O economista e pesquisador do Instituto de Pesquisa Econômica Aplicada – IPEA, Sérgio Gobetti, esclarece:

É verdade que o Brasil tem uma das maiores das cargas tributárias do mundo?

Não é bem verdade. O Brasil possui uma carga tributária que está estável em torno de 32% ou 33% do PIB há mais de uma década. Há muitos países desenvolvidos que possuem uma carga tributária bem maior do que essa, na casa dos 40% do PIB. Mas enquanto esses países tributam mais a renda, nós no Brasil tributamos muito o consumo. O ideal é que a gente conseguisse mudar essa composição de carga, mas isso leva tempo e requer outras mudanças, como as que serão discutidas no âmbito da reforma do imposto de renda. Além disso, quando falamos de carga tributária, é importante lembrar que o Brasil é um dos países em desenvolvimento com maior gasto social no mundo. Muitas vezes as pessoas não enxergam esse gasto, mas ele é expressivo, começando pelas aposentadorias e pensões do INSS, que hoje são o principal componente da despesa da União, somando mais de R$ 800 bilhões anuais, ou 8% do PIB.

É verdade que a reforma é fundamental para o ajuste das contas públicas como argumenta o governo federal?
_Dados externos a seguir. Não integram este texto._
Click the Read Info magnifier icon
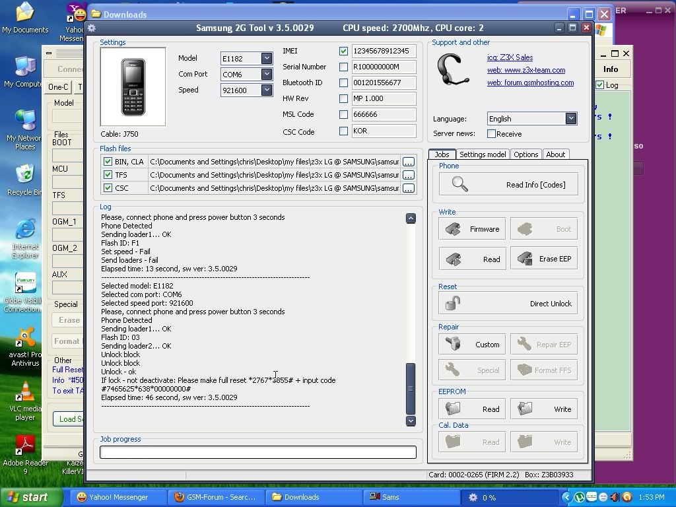Image resolution: width=676 pixels, height=507 pixels. coord(460,184)
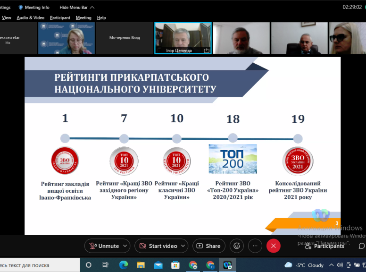Image resolution: width=366 pixels, height=272 pixels.
Task: Click share icon on Ігор Цепенда tile
Action: (207, 50)
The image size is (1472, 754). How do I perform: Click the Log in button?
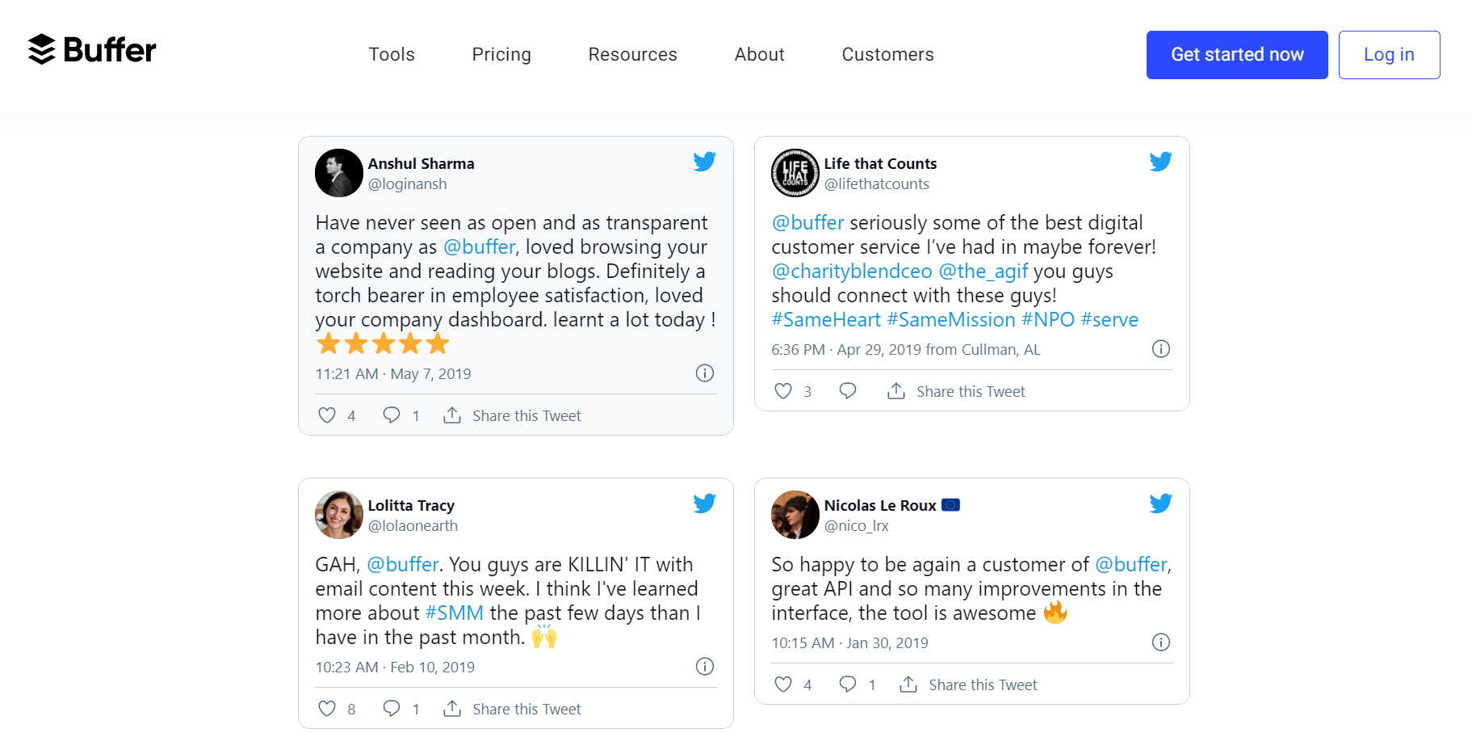(1388, 54)
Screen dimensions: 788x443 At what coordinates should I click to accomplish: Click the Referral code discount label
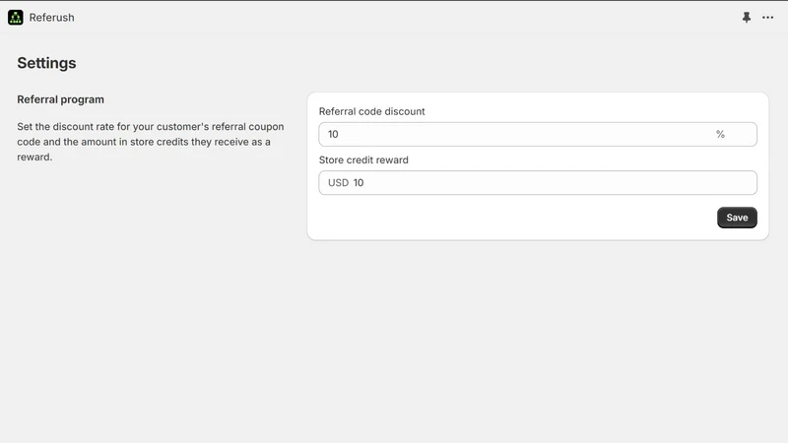pos(372,111)
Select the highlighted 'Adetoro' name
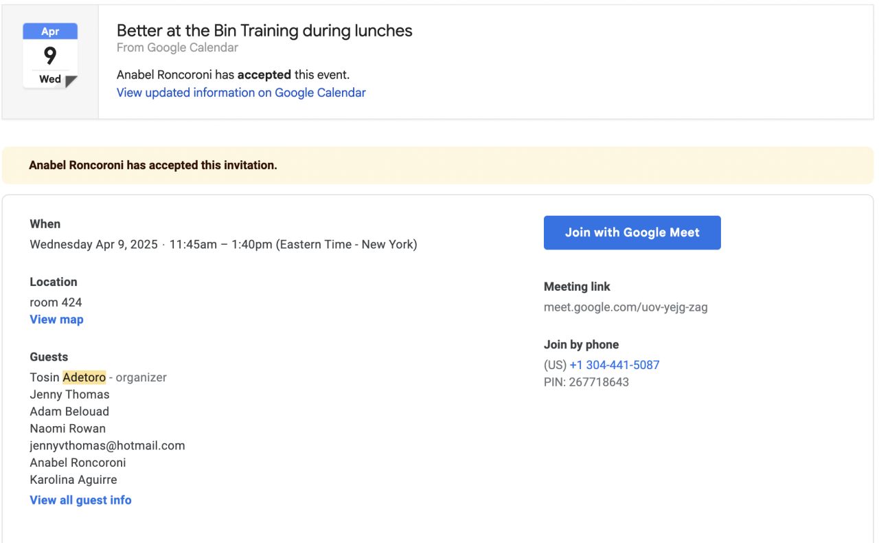Viewport: 879px width, 543px height. [84, 377]
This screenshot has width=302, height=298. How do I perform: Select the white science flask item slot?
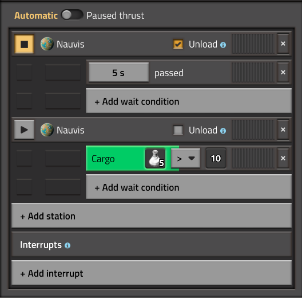point(155,159)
Aqui há uma confusão. O governo não está dizendo que a reforma da tributação do consumo é essencial para o ajuste das contas, inclusive porque a reforma prevê a manutenção da carga tributária igual a hoje. Ou seja, o texto que está sendo aprovado prevê que as alíquotas serão fixadas de modo a manter a arrecadação dos novos impostos igual a hoje. E, por segurança, o Senado ainda está incluindo uma trava para a carga tributária, baseada na média dos últimos 10 anos. Logo, o problema das contas públicas, o desafio de eventualmente aumentar a receita, terá de vir de outras medidas, como a revisão dos benefícios fiscais atualmente vigentes.

Próximos passos

A expectativa é de que o relatório do Senador Eduardo Braga deve ser votado nesta semana na Comissão de Constituição e Justiça (CCJ) e no plenário do Senado Federal. Se o texto for alterado pelos senadores, retorna para nova análise da Câmara dos Deputados. O governo federal conta com a aprovação da proposta para ajudar no ajuste de contas públicas em 2024.